Giving several options to farmers for picking up farm produce at their doorsteps is very much in sync with nation’s fight against Covid – 19. But, so far only two states viz. Tamil Nadu and Karnataka have given their consent to amend their respective APMC Acts. Even if all states agree to go ahead [considering the gravity of the crisis, the Centre may succeed in convincing all BJP-ruled states and even others], it is unlikely that the alternative channels will be able to galvanize their machinery to complement agencies mammoth procurement efforts at such short notice.
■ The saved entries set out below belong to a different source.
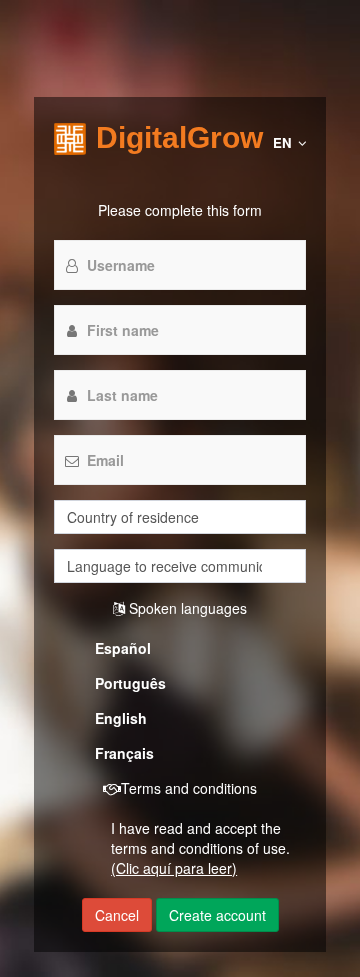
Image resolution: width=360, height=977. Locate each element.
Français (124, 753)
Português (130, 683)
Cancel (117, 915)
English (121, 718)
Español (123, 648)
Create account (217, 915)
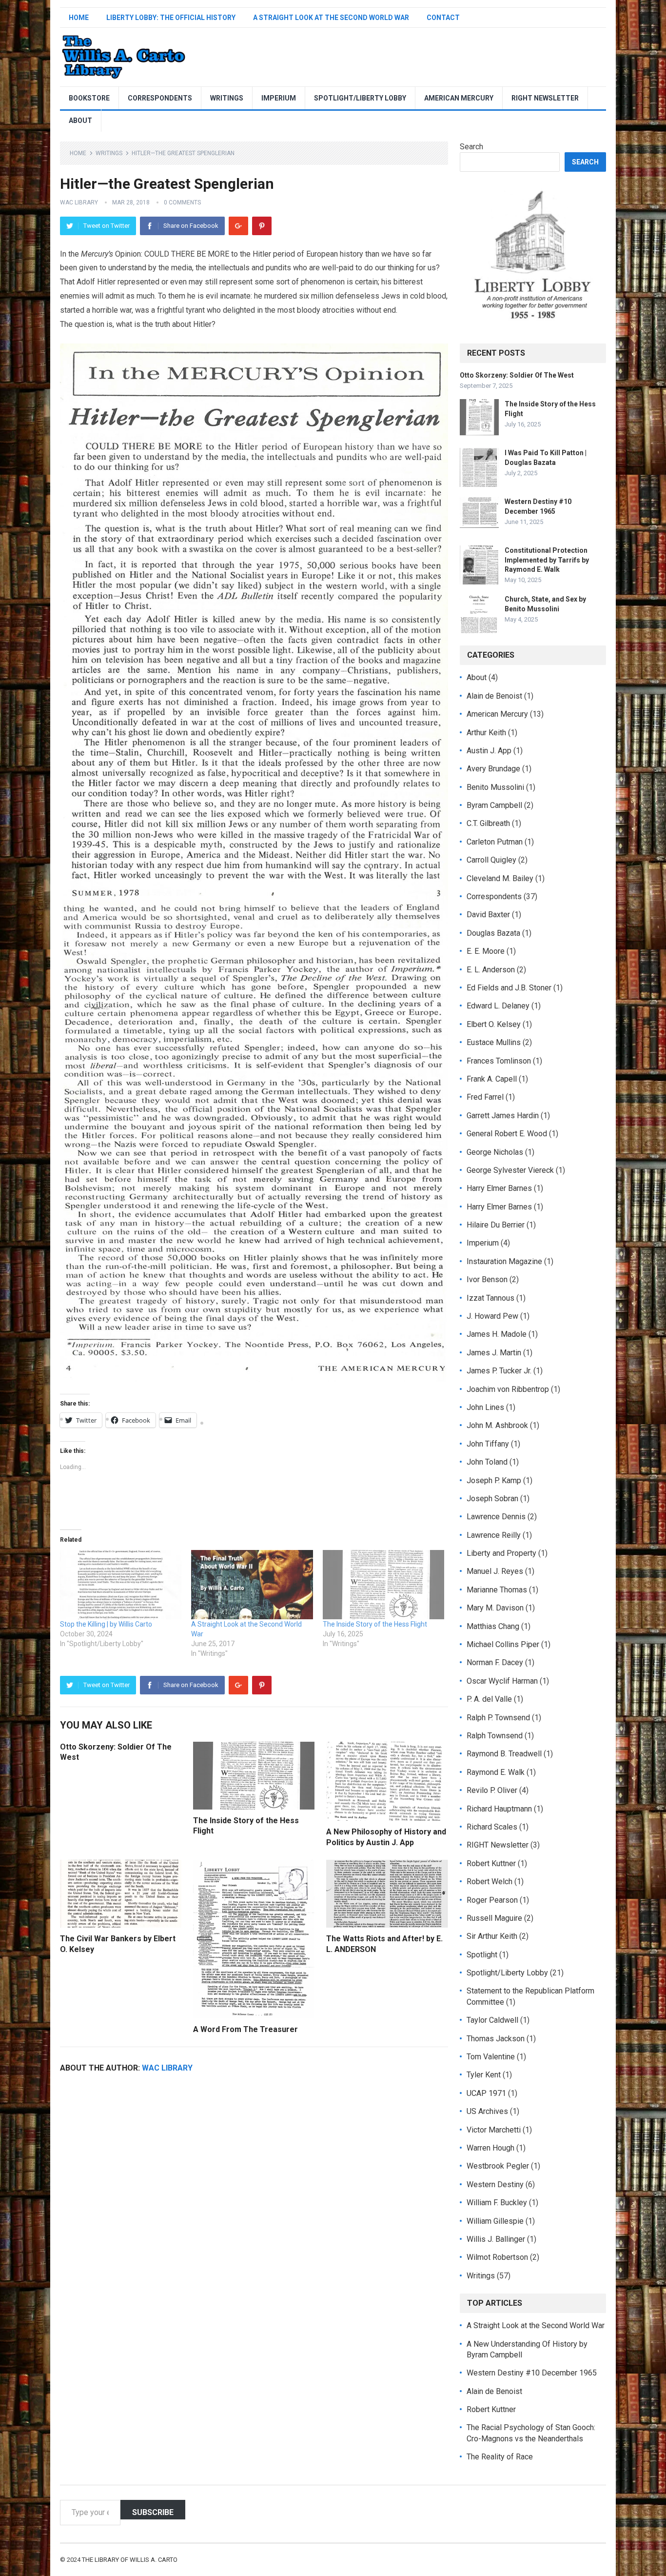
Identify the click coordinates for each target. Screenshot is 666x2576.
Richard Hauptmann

One can only wait and watch.
But, the bigger question is: what happens after the relaxation period [read: 3 months] is over? Will things be back to square one? Do the states have the gumption to let this amendment stay on the statue permanently? Should they not think in terms of dismantling the APMC Act or at the least, amending it on the lines of the Centre’s Model Agricultural Produce and Livestock Marketing – [Promotion & Facilitation] Act, 2017?
Much will depend on the ability of the state administrations to break the ‘cozy nexus’ between politicians and grain traders. To get a sense of whether or not, they can do it, look at the following: In August 2018, the then Devendra Fadnavis government had approved amendment to the Maharashtra Agricultural Produce Marketing [Development & Regulation] Act, 1963 in line with Centre’s model Act.
As per the amendment, the entire state was declared as a single market instead of the earlier rule of notifying “market areas” where sale/purchase of farm commodities could take place. This would have allowed a trader to obtain a single license for purchase of farm produce from any mandi within Maharashtra. Further, it allowed trade in all farm commodities, including livestock, outside the regulated APMC wholesale markets or mandis.
While, this was done by promulgating an ordinance, it could not be enacted in to law [in fact, the state government was forced to withdraw the bill on November 28, 2018 from the legislative council, a day after it was passed]. In this backdrop, to expect that APMC reforms will see light of the day looks like day dreaming.